Steak and Green Bean Stir-Fry

A first attempt at steak via Curtis Stone’s What’s For Dinner.


  • 3 tbsp oyster sauce
  • 2 tbsp Chinese rice wine or dry white wine
  • 2 tbsp soy sauce
  • 2 tbsp canola oil
  • 1 lb flank steak, excess fat trimmed and cut across the grain into ¼ in slices
  • 1 lg red bell pepper, cored, seeded, and cut into strips
  • 8 oz green beans, trimmed and cut in half on the diagonal
  • ½ cup thinly sliced shallots
  • 2 lg garlic cloves, finely chopped
  • 2 tbsp finely chopped peeled fresh ginger
  • 3 lg scallions (white and green parts), thinly sliced on the diagonal
  • 1 tsp toasted sesame oil
  • fresh cilantro leaves (optional, garnish)
  • 2 tsp sesame seeds (optional, garnish)
  • rice, for serving

1. In a small bowl, mix ¼ cup with oyster sauce, rice wine, and soy sauce; set aside. Heat a wok or large skillet over high heat. Add 1 tbsp of the canola oil and swirl it to coat the cooking surface. Add the beef, spreading it out in a single layer, and cook, without stirring, for about 2 minutes, or until well browned on the bottom and remove from pan. [I turned it til I was sure it was brown on all sides.]

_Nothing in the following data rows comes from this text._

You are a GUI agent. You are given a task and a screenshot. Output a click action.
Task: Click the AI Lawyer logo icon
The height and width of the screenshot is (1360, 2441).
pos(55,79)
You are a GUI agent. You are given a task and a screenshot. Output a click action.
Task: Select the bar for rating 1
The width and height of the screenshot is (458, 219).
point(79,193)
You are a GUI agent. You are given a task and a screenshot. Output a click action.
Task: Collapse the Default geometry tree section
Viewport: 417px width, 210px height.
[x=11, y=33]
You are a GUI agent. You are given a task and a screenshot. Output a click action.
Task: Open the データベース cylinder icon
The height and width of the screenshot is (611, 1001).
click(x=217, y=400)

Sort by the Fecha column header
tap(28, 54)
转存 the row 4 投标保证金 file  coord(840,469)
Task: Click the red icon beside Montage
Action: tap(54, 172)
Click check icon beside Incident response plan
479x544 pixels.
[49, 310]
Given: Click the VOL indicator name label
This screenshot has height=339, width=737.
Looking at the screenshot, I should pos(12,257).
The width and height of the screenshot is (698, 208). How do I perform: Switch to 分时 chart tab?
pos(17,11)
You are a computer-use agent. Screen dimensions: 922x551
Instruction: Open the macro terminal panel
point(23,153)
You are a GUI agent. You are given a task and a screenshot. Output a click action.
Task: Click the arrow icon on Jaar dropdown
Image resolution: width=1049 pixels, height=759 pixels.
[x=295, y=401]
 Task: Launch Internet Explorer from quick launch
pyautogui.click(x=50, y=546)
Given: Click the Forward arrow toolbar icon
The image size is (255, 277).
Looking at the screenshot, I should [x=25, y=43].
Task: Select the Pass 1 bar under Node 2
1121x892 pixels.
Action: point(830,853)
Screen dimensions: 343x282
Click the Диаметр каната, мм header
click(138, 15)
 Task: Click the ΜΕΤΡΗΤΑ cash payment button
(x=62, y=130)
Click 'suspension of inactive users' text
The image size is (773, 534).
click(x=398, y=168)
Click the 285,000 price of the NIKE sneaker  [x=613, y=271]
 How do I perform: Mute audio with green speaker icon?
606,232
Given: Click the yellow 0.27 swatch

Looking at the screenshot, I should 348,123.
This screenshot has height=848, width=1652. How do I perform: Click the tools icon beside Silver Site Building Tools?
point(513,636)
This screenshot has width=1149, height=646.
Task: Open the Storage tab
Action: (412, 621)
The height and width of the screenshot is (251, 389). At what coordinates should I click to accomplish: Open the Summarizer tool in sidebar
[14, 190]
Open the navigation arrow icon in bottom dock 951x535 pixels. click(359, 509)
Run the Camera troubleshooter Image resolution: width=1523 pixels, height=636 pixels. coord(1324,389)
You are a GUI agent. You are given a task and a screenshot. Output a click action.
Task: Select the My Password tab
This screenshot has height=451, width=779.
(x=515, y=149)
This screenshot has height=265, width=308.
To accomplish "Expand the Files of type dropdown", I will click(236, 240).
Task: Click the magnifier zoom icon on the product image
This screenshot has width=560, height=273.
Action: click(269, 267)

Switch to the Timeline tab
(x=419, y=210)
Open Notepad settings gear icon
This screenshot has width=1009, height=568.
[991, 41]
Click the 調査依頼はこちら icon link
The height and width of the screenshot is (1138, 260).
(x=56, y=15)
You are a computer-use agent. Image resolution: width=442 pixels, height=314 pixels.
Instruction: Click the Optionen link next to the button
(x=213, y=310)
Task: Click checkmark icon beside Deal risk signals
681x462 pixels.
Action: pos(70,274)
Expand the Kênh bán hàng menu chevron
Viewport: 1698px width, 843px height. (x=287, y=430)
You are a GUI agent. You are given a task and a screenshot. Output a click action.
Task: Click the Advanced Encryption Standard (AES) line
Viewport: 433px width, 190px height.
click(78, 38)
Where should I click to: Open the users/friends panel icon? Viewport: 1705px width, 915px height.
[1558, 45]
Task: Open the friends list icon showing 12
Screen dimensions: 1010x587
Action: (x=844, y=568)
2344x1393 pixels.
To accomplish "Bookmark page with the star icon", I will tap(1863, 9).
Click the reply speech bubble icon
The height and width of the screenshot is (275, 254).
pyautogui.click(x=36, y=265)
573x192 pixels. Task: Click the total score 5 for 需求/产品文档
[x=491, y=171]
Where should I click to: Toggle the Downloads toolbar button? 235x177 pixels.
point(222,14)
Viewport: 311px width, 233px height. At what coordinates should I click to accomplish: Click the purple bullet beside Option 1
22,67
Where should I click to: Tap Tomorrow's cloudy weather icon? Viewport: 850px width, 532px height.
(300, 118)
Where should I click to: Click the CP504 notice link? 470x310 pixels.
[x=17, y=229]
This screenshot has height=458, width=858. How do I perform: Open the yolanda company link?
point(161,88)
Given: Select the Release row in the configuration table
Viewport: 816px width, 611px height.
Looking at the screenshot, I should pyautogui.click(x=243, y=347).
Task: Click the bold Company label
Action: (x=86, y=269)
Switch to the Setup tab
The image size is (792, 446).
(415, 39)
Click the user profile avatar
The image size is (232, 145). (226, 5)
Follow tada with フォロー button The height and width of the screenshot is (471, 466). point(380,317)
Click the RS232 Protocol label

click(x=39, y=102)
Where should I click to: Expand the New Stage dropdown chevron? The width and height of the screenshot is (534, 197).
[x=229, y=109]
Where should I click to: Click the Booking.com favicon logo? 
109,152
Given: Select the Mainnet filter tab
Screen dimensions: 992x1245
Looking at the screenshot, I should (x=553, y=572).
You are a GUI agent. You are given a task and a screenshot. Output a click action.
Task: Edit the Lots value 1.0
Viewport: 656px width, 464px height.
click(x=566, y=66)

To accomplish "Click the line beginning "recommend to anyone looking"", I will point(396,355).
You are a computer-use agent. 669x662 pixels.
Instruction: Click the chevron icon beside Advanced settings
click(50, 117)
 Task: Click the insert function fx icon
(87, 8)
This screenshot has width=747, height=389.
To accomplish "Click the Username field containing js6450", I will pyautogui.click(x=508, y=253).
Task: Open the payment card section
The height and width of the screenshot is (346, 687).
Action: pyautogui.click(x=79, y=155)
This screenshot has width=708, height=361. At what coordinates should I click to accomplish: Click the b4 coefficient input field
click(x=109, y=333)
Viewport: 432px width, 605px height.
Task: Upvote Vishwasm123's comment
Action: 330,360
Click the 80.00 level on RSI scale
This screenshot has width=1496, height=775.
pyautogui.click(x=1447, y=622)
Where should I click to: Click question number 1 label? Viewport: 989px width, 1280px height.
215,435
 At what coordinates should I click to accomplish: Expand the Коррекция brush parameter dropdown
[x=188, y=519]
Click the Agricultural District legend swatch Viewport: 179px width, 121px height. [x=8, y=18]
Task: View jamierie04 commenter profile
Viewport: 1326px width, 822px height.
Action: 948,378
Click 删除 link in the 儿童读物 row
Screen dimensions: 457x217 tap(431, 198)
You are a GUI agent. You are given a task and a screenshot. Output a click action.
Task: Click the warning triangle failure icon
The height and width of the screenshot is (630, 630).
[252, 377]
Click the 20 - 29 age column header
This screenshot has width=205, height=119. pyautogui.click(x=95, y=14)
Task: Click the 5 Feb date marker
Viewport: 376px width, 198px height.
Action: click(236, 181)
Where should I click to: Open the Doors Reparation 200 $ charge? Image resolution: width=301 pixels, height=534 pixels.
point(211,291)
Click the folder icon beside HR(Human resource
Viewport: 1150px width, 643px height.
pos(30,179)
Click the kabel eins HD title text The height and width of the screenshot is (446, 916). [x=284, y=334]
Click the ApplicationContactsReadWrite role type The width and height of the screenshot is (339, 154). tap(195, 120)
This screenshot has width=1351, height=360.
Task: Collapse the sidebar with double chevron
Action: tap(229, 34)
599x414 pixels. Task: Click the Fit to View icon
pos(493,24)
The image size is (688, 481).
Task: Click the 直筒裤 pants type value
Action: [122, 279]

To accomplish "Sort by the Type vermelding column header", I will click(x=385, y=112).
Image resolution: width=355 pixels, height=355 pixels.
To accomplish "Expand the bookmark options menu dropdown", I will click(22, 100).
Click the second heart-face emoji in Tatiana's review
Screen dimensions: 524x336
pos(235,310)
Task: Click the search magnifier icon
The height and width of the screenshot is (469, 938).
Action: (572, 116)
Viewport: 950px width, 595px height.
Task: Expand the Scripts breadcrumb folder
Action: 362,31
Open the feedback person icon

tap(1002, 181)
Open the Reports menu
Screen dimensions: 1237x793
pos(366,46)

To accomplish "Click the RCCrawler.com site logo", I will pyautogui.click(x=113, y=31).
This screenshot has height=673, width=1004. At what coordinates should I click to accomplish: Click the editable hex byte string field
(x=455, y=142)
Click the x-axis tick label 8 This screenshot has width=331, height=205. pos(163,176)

2. Add the remaining 1 tbsp canola oil to the wok, then add the bell peppers and green beans and cook, stirring often, for about 2 minutes, or until the vegetables soften slightly. Stir in the shallots, garlic, and ginger, then stir the oyster sauce mixture, add to the wok, and cook, stirring often, for about 2 minutes, or until the vegetables are crisp-tender and the sauce has reduced slightly. Return the beef and its accumulated juices to the wok, add the scallions, and stir for about 1 minute, or just until the beef is heated through. Stir in the sesame oil and reduce from heat.

3. Serve over rice!

This wasn’t my favorite recipe, but it was good! I think pounding out the steak or slicing it in half long ways would have made the texture of the meat better for me.